The reads parameter type is User-selected input data, meaning that the users will be able to select the data to use. The type for this parameter is set to FASTA (.fa/.fsa/.fasta) meaning that the data selected by the user should be exported from the Server in fasta format. This is the format that Bowtie will then receive as input.

The index parameter will allow the user to specify the name of the index file to use in the mapping. This could be simplified for the user, and made less subject to error, if one were to choose CSV enum as a parameter type instead of type Text. This would allow an administrator to provide a fixed set of index files that the user could choose from via a drop-down menu in the Workbench Wizard.

The last two options max number of mismatches and report all matches are parameters that are passed to the Bowtie mapper using the value selected by the user in the Workbench Wizard.

The sam file parameter is set as Output file from CL and the option selected is Do not import. The sam file indicates what the output file from Bowtie should be called.

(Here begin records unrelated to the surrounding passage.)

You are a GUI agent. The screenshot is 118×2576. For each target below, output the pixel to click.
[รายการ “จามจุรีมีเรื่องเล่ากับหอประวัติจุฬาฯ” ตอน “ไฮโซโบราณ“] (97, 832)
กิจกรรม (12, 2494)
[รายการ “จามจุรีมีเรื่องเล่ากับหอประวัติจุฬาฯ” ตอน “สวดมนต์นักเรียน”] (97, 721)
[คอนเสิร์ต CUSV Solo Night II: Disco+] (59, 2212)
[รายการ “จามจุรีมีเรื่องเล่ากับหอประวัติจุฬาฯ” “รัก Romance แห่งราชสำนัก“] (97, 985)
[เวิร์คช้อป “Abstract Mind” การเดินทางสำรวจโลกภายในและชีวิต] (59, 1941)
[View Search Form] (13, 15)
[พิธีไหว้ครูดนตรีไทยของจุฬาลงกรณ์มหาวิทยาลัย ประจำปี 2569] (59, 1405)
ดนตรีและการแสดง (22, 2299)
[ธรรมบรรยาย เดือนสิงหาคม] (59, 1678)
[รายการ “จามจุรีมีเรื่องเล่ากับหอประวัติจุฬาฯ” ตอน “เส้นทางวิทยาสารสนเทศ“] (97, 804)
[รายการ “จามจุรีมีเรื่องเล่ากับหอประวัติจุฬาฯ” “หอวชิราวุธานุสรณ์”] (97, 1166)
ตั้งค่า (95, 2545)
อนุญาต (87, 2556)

A SAM or BAM format file is imported using the SAM/BAM import functionality of the Server, but this requires both the output from Bowtie as well as access to the reference sequences for the mapping. Thus, here we put off the import of the Bowtie output by choosing the option Do not import, allowing us to make use of the Post-processing functionality, where we can add a parameter to those the user will be presented with in the Wizard, this time asking for the reference sequences. This additional information will then allow import of the SAM file as a mapping object.

If you expand the Post-processing panel, you can see the logic needed to handle the SAM file from Bowtie together with the reference sequence provided by the user (see figure 7.8).

Image bowtie2
Figure 7.8: The Bowtie post-processing set-up.

At the top, there is a panel for specifying End user parameters for post processing only which in this case is the reference sequence.

The post-processing algorithm is then specified, in this case Import SAM/BAM Files. The input parameters for this import process are then specified below that. The parameters presented are those you specify within the Post-processing section itself, as well as all those parameters from the top section which could be used as input to the algorithm you have chosen to run.

Here, you get entries for reads, which is not relevant, as well as reference seq. This is because the system seems both of these as sequences, and does not have any way to interpret which may be the relevant sequence object for this job. The administrator can then choose which is relevant. Here it is the reference seq object, and so it is given the value Input data. This choice means that the user will get to select a reference sequence list via the Workbench Wizard when they are setting up their Bowtie mapping job. The sam file is chosen as the file to be imported.